I decided I’d make up any deficiency in the quantity of 6 by serving a second vegetable, but then I over heard Jan and Karl talking to each other about having only 9 clams left. My ears perked up: Nine clams would mean a just right 3 for each of us as a raw shellfish appetizer (more would have been even better but I was the one who would have to open them that night, in addition to my other cooking duties. I bought the clams sight unseen; they were large littlenecks as it turned out.
I then went looking for some particularly sweet greens, which is what Barry had answered was his preference when I texted him asking what he would like to go with skate that night. He was remembering the collards we had on Saturday, but lately we’ve been enjoying so many terrific sweet things Brassicaceae. I decided on some beautiful overwintered spinach, mostly because one of the people at one of my favorite vegetable stands was so certain that should be my best choice for sweetness. He was right about the sweetness, and there was a bonus was the tender stems that made the cooked greens look a bit like noodles.
Once I was home it occurred to me for the first time that I might not have to pry open the clams the hard way if I could come up with an exciting approach that would combine them with the skate; at the same time I wouldn’t have to worry about the post-clam downtime Barry and Jesse would have to endure while I prepared the next course. I did a search on line and I came up with this recipe. Although in the end I deviated from it quite a bit, I want to credit chef Ana Grgić for what turned out to be a wonderful entrée.

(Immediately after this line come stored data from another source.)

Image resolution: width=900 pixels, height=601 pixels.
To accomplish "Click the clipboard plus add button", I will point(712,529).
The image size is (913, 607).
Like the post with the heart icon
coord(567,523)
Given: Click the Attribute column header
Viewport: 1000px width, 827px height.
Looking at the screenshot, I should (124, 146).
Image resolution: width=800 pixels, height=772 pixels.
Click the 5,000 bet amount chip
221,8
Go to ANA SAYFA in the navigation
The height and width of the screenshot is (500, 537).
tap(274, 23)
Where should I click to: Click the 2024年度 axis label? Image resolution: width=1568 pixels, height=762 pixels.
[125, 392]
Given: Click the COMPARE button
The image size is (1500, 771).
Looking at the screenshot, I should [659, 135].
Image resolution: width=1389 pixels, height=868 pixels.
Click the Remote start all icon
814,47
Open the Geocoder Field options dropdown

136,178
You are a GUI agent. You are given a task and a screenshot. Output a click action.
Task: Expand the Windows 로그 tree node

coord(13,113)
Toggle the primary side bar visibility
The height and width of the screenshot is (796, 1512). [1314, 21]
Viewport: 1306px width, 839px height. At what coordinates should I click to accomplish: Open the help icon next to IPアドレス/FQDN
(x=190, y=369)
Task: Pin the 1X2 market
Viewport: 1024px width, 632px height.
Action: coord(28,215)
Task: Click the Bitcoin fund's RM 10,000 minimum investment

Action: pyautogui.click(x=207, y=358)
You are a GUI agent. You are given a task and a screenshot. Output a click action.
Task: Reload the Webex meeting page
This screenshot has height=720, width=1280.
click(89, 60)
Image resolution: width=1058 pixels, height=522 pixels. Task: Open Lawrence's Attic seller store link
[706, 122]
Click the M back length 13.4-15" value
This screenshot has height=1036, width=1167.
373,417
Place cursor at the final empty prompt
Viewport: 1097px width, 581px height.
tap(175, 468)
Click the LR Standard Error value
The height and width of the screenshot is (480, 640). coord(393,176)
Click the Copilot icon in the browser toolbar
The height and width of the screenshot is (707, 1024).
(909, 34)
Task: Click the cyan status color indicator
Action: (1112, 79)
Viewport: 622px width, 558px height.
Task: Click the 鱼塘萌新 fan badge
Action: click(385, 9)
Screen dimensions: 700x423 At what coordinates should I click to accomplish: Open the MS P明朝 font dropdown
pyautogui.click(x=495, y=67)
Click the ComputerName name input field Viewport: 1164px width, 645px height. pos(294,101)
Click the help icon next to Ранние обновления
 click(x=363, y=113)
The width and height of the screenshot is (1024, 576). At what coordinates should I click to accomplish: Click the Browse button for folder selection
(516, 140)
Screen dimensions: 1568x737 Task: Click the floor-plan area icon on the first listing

Yay dinner! And yay friends!
- six small, yet fairly ‘thickset’ (if that can be said of rays) skate wings, weighing just over 16 ounces altogether, from P.E. & D.D. Seafood, coated all over with a local whole wheat flour from the Blew family of Oak Grove Mills Mills, purchased in the Union Square Greenmarket, that had been seasoned with sea salt and freshly-ground black pepper, sautéed in olive oil and a bit of butter, for a couple of minutes or so on each side, inside a heavy rectangular enameled cast iron oven pan, the fish removed to 3 plates and kept warm in a very ‘slow oven’ while a little more than a tablespoons of butter was added to the pan, and 9 good size littleneck clams, also from P.E. & D.D. Seafood, added to the pan, covered loosely with tin foil and cooked until they had opened [these were pretty big, and they didn’t open very widely for me, so I gave them a little help with a knife and they ended up finished very nicely al dente (if that can be said about clams), and so absolutely fresh and delicious], the flame then turned off under the pan and, with the clams still there, allowed to call jsut a bit before a couple tablespoons of butter were added and pushed around with a wooden spatula until melted, then the finely-chopped bulb sections of 5 small ramps from Lucky Dog Organic Farm, the zest from half of an organic Whole Foods Market lemon, along with a small amount of juice from the lemon, were all stirred around in the pan before the thinly-sliced green leaves of the ramps were tossed in and mixed with the warm sauce, which was checked for seasoning and poured over the warm skate, with the clams arranged around and on top, a bit of chopped Salvia Mandarino (Eng. ‘mandarin sage’, or ‘pineapple sage’) from Stokes Farm sprinkled on the fish, which was garnished with red micro mustard from Two Guys from Woodbridge
- a generous amount of overwintered spinach from Lani’s Farm, washed in several changes of water, drained, wilted inside a large enameled cast iron pot in a little olive oil in which 2 cut up stems of spring garlic from John D. Madura Farm had first been allowed to soften, the spinach seasoned with sea salt, freshly-ground black pepper, finished on the plates drizzled with a bit more of the olive oil
- there were 2 wines, because, well, we were at the table for hours: the first was a Portuguese (Alentejano) white, Esporão V Verdelho 2016, from Garnet Wines, and the second was also Portuguese (Lisbon), Dory Branco 2016, from Garnet Wines
There was a sweet.
- ‘slices’ of an almond cardamon pound cake from Bread Alone, in the Unions Square Greenmarket, served with a scoop of Talenti (New Jersey) Vanilla Bean Gelato from Whole Foods Market
- the music was our conversation, and it was great fun, plus the Brock Van Wey album, ‘Epilogues for the End of the Sky’, and Robert Crouch’s ‘Sublunar’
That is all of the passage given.